> [Work task]: The output should hold exactly, and only, the lines from the line bearing "Select the VIP-8FT6SSRQ coupon code" through the last line of the listing below, and no pictures.

□ □ □ □ □ □ □

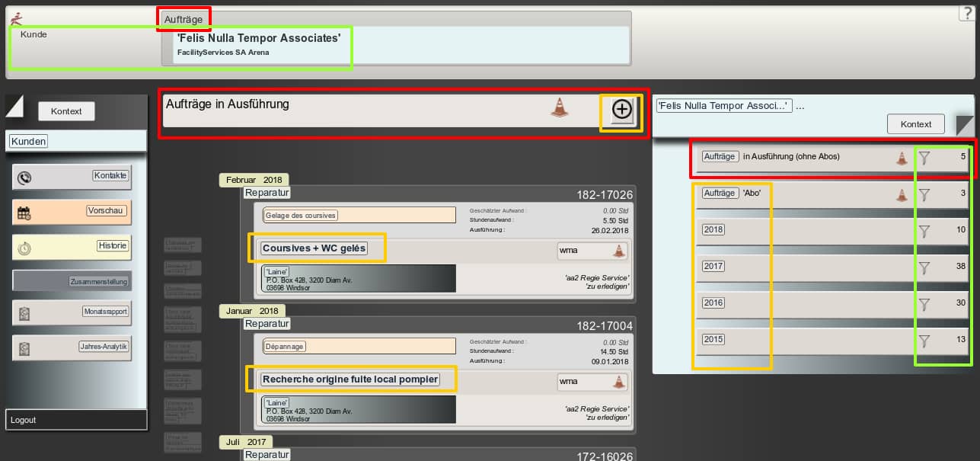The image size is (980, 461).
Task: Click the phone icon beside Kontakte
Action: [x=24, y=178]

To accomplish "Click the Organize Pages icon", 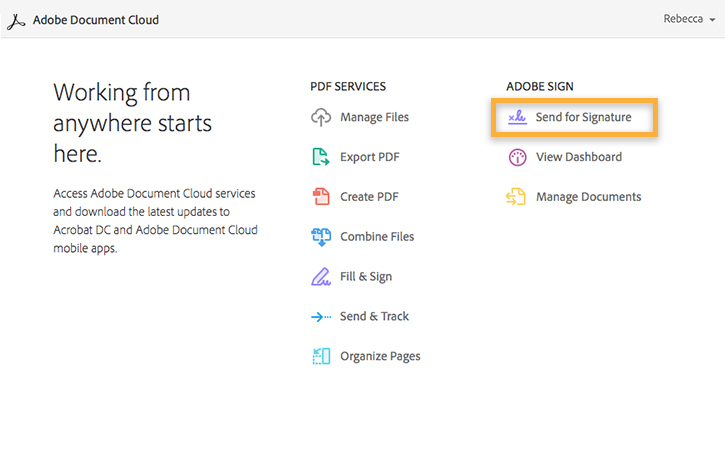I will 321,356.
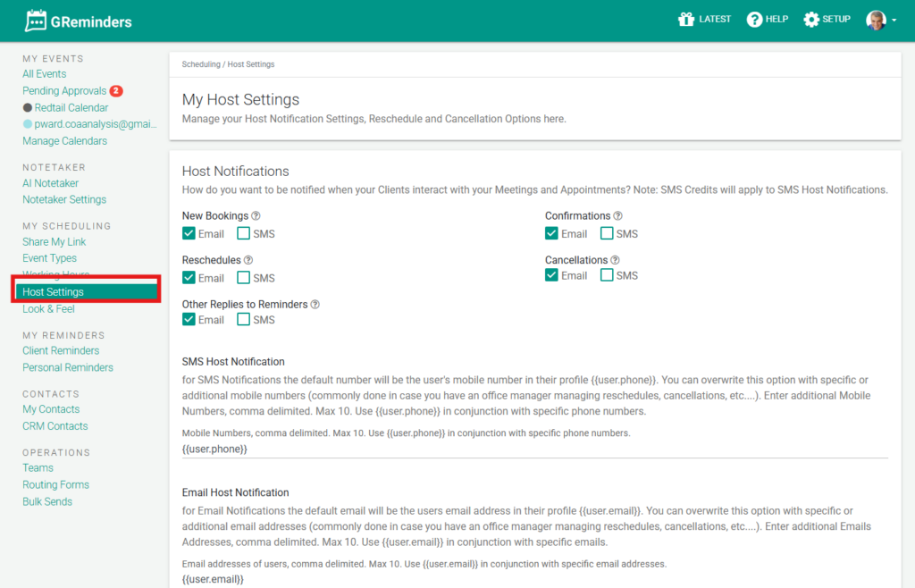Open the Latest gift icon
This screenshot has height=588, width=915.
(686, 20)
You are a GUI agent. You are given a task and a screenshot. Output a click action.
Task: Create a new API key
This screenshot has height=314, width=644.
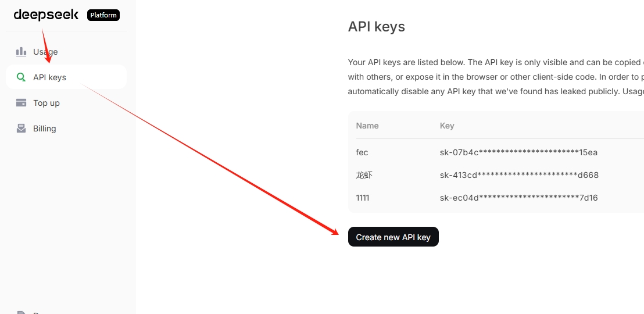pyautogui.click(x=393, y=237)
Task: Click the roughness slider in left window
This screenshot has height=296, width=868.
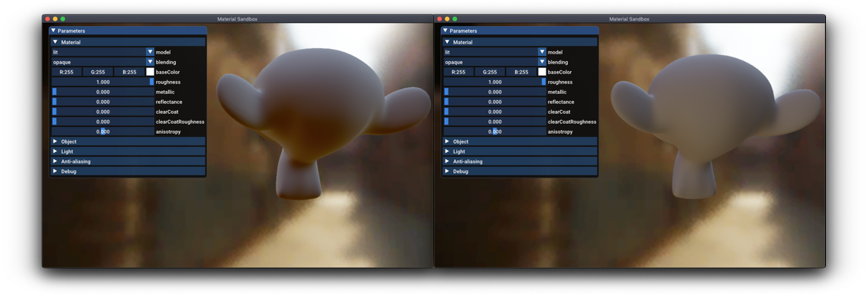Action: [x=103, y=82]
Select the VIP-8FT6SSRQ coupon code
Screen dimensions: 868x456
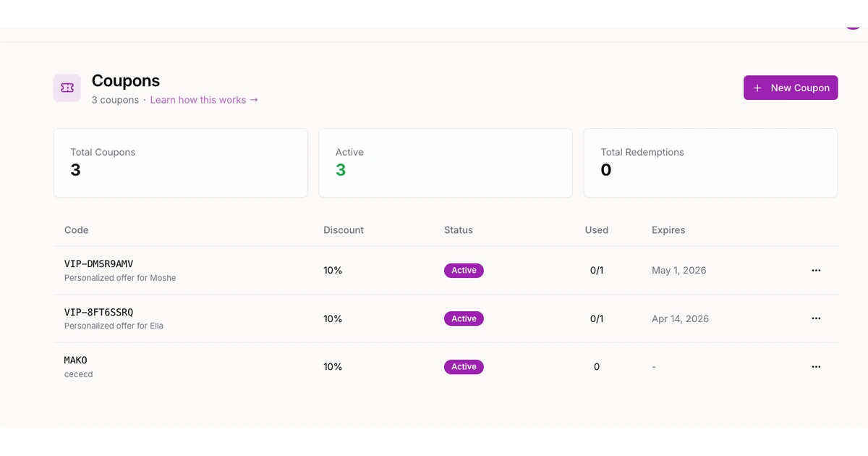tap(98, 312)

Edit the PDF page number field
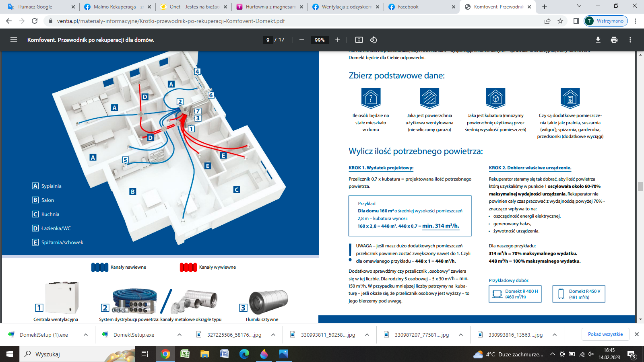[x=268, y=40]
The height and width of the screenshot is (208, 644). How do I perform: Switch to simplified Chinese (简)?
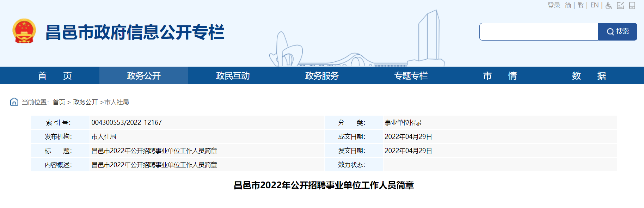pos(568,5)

□ □ □ □ □ □ □

> [Response area]:
Select the VIP-8FT6SSRQ coupon code
Screen dimensions: 868x456
tap(98, 312)

Edit the PDF page number field
[x=268, y=40]
The height and width of the screenshot is (208, 644). How do I perform: Switch to simplified Chinese (简)?
pos(568,5)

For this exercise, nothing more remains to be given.